TRAVAIL À FAIRE
Pouvez-vous recopier toute la liste ci-dessous en remplaçant « breadcrumb link » par « breadcrumb item », sans rien modifier d'autre ? N'incluez pas les images dans votre réponse.

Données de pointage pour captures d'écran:
--

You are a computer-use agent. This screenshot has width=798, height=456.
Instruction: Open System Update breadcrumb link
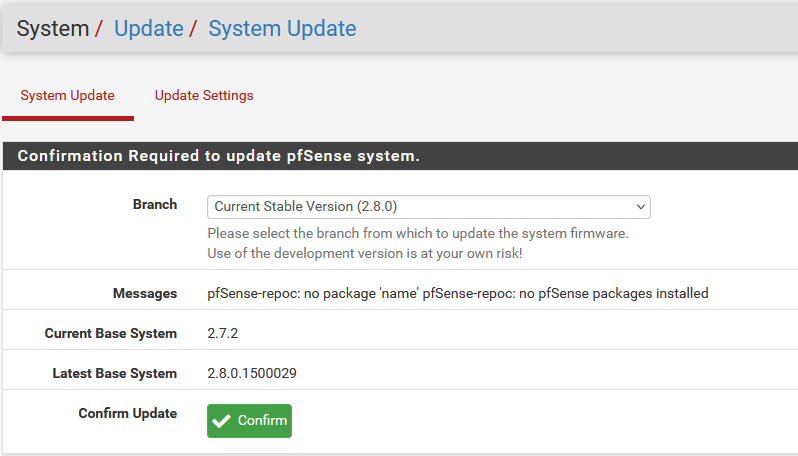pos(282,28)
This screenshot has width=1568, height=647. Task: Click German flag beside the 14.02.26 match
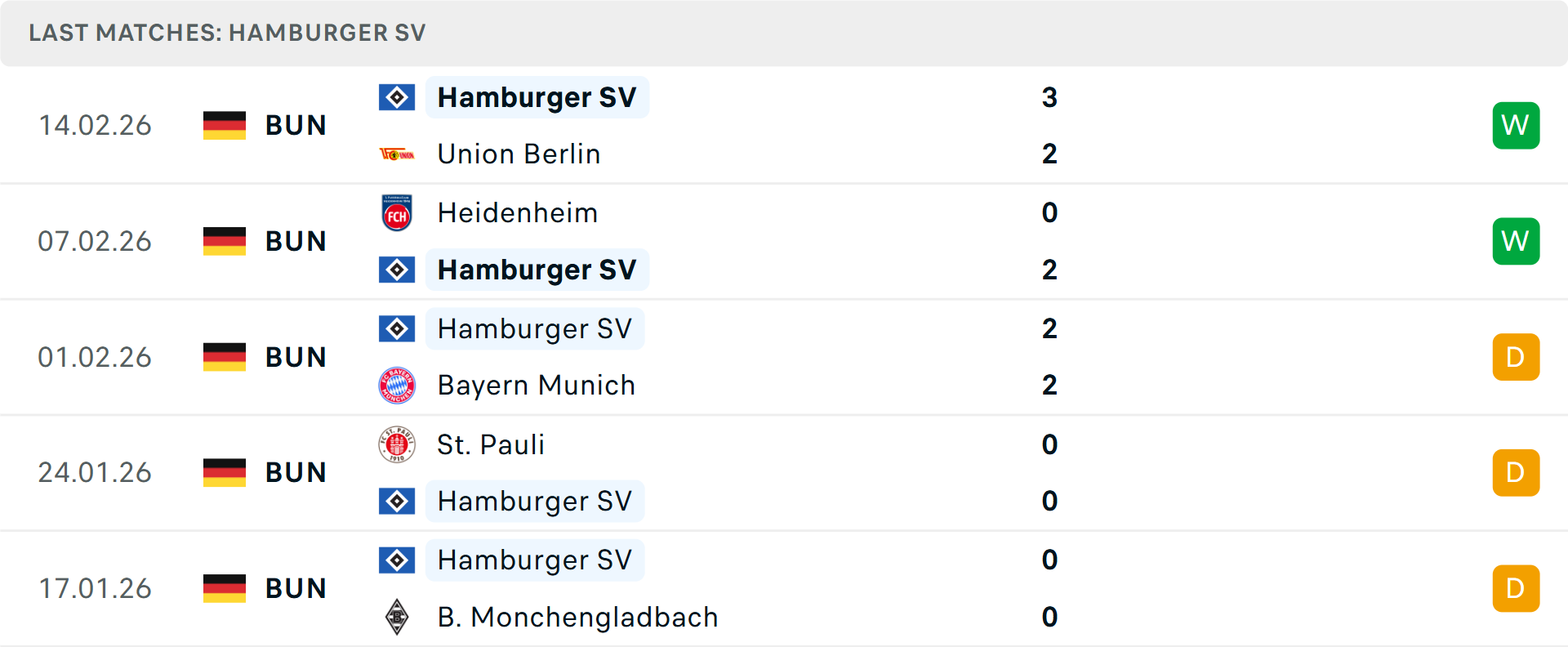point(225,126)
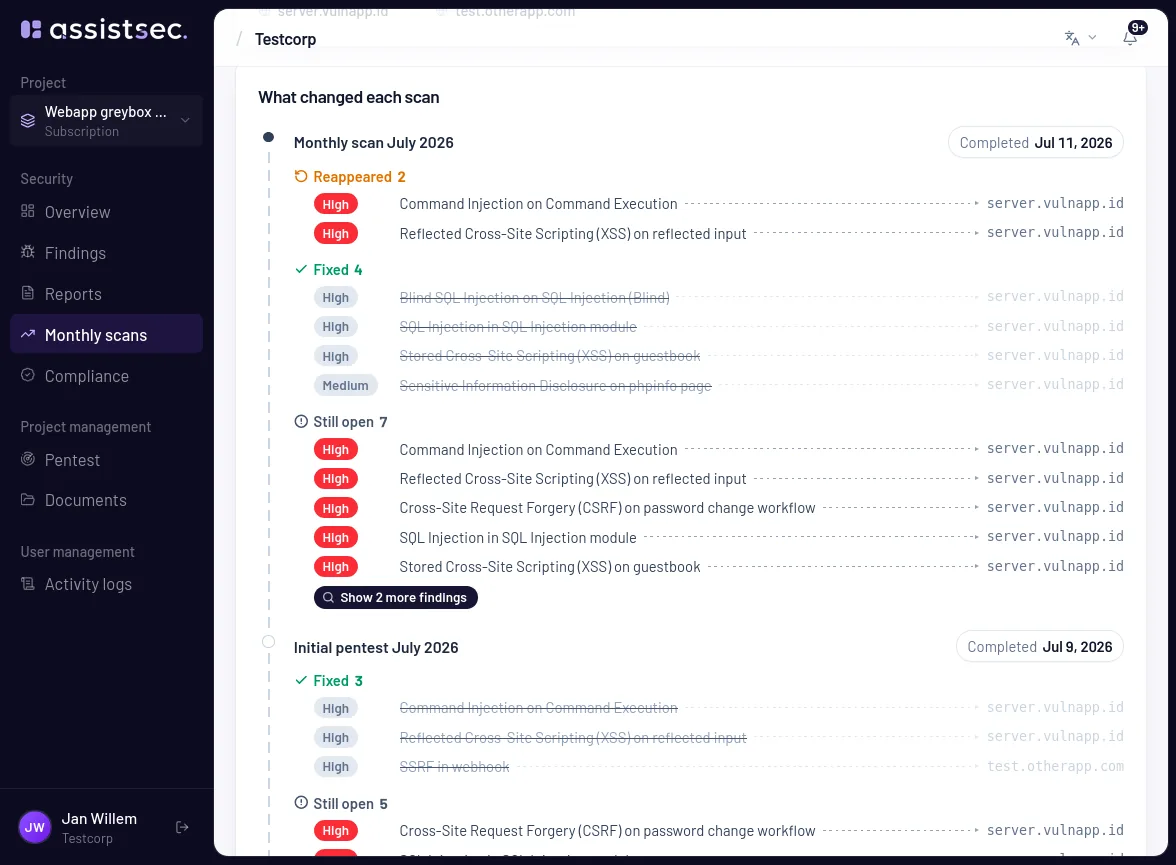This screenshot has width=1176, height=865.
Task: Click the Compliance checkmark icon
Action: coord(28,375)
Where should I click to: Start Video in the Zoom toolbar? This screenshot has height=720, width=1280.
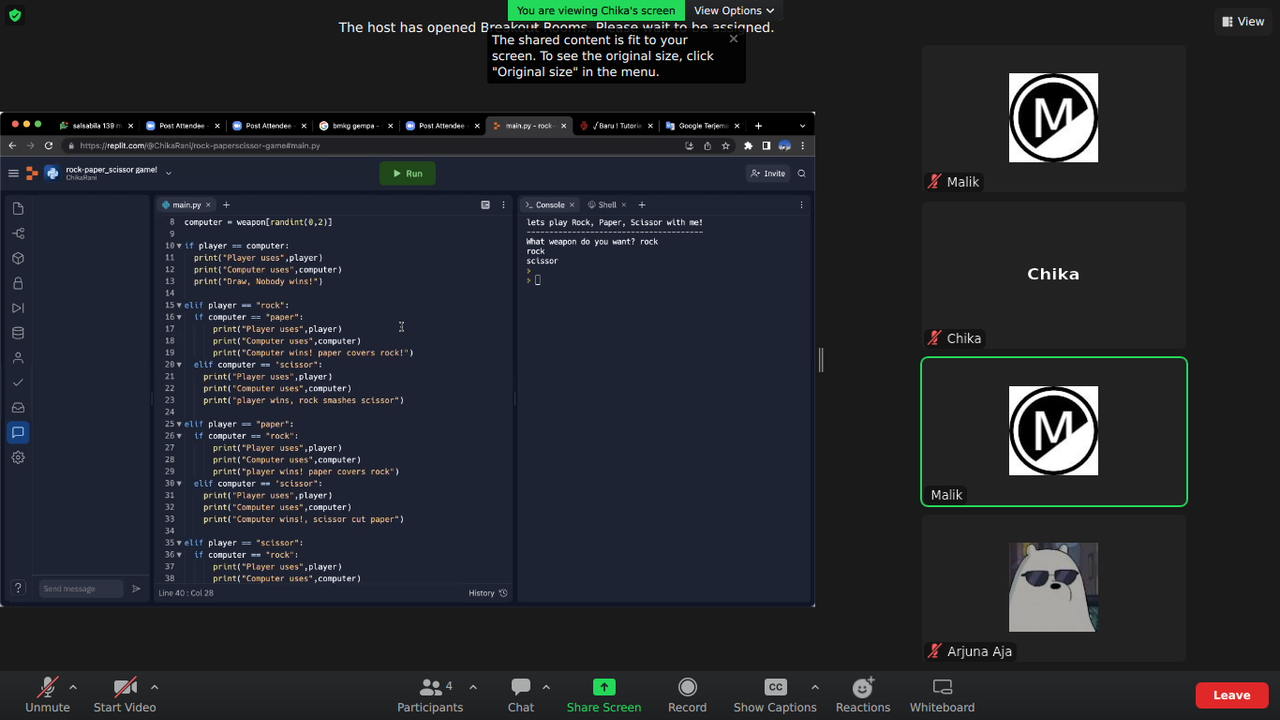tap(124, 695)
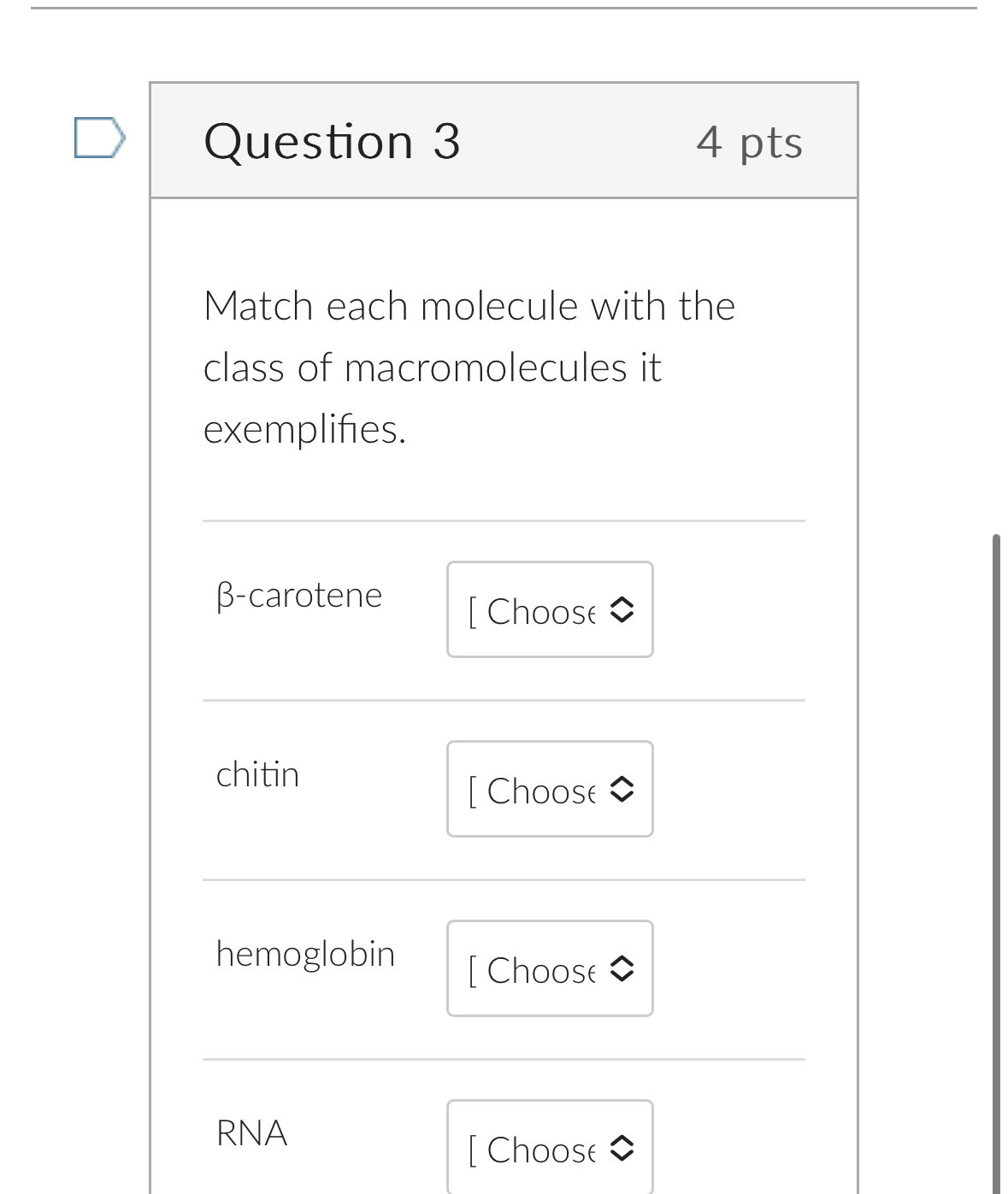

--

TÂCHE ACCOMPLIE
You are a computer-use agent. This screenshot has width=798, height=456.
Instruction: Open System Update breadcrumb item
pos(282,28)
This screenshot has width=1568, height=647. Task: Click German flag beside the 14.02.26 match
point(225,126)
This screenshot has width=1176, height=865.
Task: Click the Compliance checkmark icon
Action: coord(28,375)
Where should I click to: Start Video in the Zoom toolbar? This screenshot has height=720, width=1280.
tap(124, 695)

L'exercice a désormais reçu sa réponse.